Cumhuriyetin ilk yıllarında yeterli sermaye birikimi olmayan Türk özel sektörünün, bütün bir maden havzasının fizibilite etüdünü yaparak sanayi tesisleri ile birlikte söz konusu yatırımları hayata geçirmesi ve havzayı işletmeye açması olanaksızdı. Ayrıca, her yatırıma en kısa zamanda kâr etme mantığıyla yaklaşan özel sektörden geri dönüşü çok uzun zaman alacak ve riskler barındıran bu kadar kapsamlı yatırımları yapması da beklenmemelidir. 
Ne yazık ki sağlam atılan bu temeller, zaman içinde havzada uygulanabilir yeni teknolojiler geliştirilemediği ve bilimsel yaklaşımlarda bulunulamadığından kesintiye uğramış ve giderek daha derine inilen koşullarda sürdürülemez bir hal almaya başlamıştır.
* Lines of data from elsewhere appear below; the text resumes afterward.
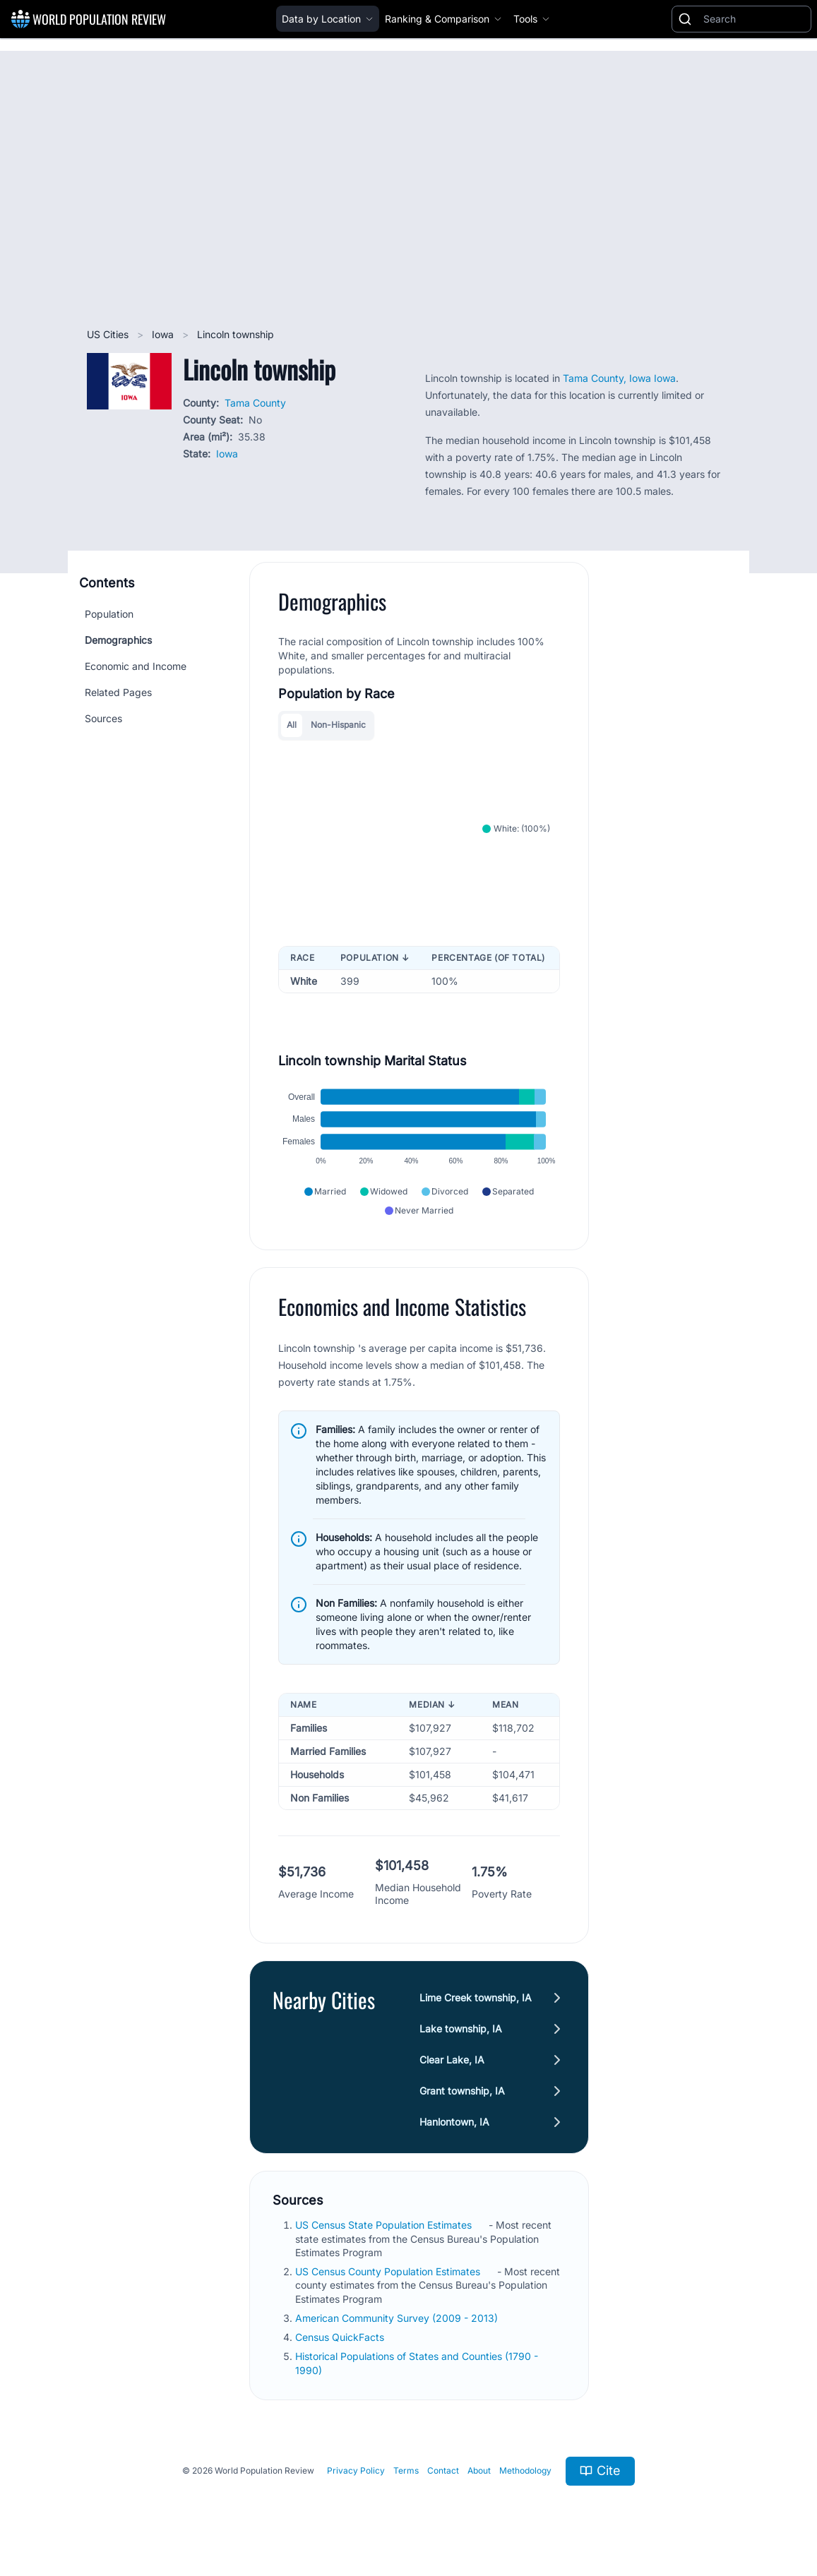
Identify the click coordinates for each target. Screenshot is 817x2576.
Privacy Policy (356, 2470)
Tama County (255, 403)
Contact (443, 2470)
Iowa (164, 334)
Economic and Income (135, 666)
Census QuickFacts (341, 2337)
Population (109, 614)
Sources (103, 718)
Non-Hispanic (338, 724)
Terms (406, 2470)
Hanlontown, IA (454, 2122)
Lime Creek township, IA (475, 1997)
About (479, 2470)
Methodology (525, 2470)
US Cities (109, 334)
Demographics (118, 640)
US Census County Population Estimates (389, 2271)
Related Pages (118, 692)
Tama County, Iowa (608, 378)
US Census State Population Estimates (385, 2225)
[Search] (754, 19)
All (292, 724)
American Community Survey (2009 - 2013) (398, 2318)
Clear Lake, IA (451, 2060)
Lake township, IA (460, 2029)
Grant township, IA (462, 2091)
Yeterince liyakatli yönetimler iş başına gelememiş, edinilen bilgi ve beceriler işe yansıtılamamış, sonuçta zarar edilen ve büyük madencilik kazaları ile anılan bir havza durumuna gelinmiştir. Günümüzde geçerli olan anlayış ve yöntemlerle madencilik çalışmaları devam ettirildiği sürece de bu durumun değişmeyeceği ortadadır. Gelinen bu aşamadan, başta politikacı ve yerel siyasetçiler olmak üzere, sendika, yerel sivil toplum örgütleri vb. ile tüm çalışanların da payı vardır. 
Yukarıda açıklamaya çalıştığım bu olumsuz duruma rağmen, bugüne kadar “emeğin başkenti” olarak anılan Zonguldak bana göre hala fosil yakıt potansiyeli açısından ülkemizin enerji başkenti olma potansiyelini taşımaktadır. Bu değerlendirmeyi yapmamın gerekçelerini sayacak olursam;
-Bölgemizde her ne kadar yeteri kadar başarılı yeraltı madenciliği yapılamasa da Zonguldak ülkemizin yerli ve milli bir kaynağı olan en çok taşkömürü rezervlerine sahip olan ilidir. Taşkömürü Havzasının deniz altındaki uzantıları dâhil üç boyutlu olarak sınırları tam olarak belirlenemediği için gerçek taşkömürü rezervleri hesaplanandan çok daha fazladır. Ülkemizin en fazla koklaşabilir taşkömürü rezervlerine sahip olması nedeniyle haklı olarak Zonguldak’ın ülkemizin enerji başkenti olarak anılmaktadır.
-Taşkömürlerinin metan gazı içeriğinin linyit kömürlerine göre çok daha fazla olduğu değerlendirildiğinde, Zonguldak Taşkömürü Havzası evlerde kullandığımız doğal gaza eşdeğer enerji veren milyarlarca metreküp metan gazı rezervlerini bünyesinde barındırmaktadır. Özellikle geliştirilen yeni teknolojilerle Avustralya ve Amerika Birleşik Devletlerinde yeryüzünden ve yeraltından yapılan sondajlarla kömür damarlarından ticari amaçla metan gazı üretilmektedir. Eğer Zonguldak Taşkömürü Havzasındaki kömürlerden de ekonomik olarak ticari amaçlı metan gazı üretilebilirse bundan sonra da çok uzun sürede Zonguldak ülkemizin enerji başkenti olma özelliğini sürdürür.
-Karadeniz içindeki Sakarya Gaz Sahasından üretilen gazlar ilimiz sınırları içinde bulunan Filyos beldemizden karaya çıkmaktadır. Karadeniz içinde gaz potansiyeli taşıyan yeni sahalardan çıkarılacak gazların da kurulmuş olan tesisler nedeniyle Filyos beldemizden karaya çıkarılması olasıdır. Bu durum gerçekleşirse Zonguldak’ın ülkemizin enerji başkenti olarak değerlendirilmesinin bir diğer gerekçesini oluşturur.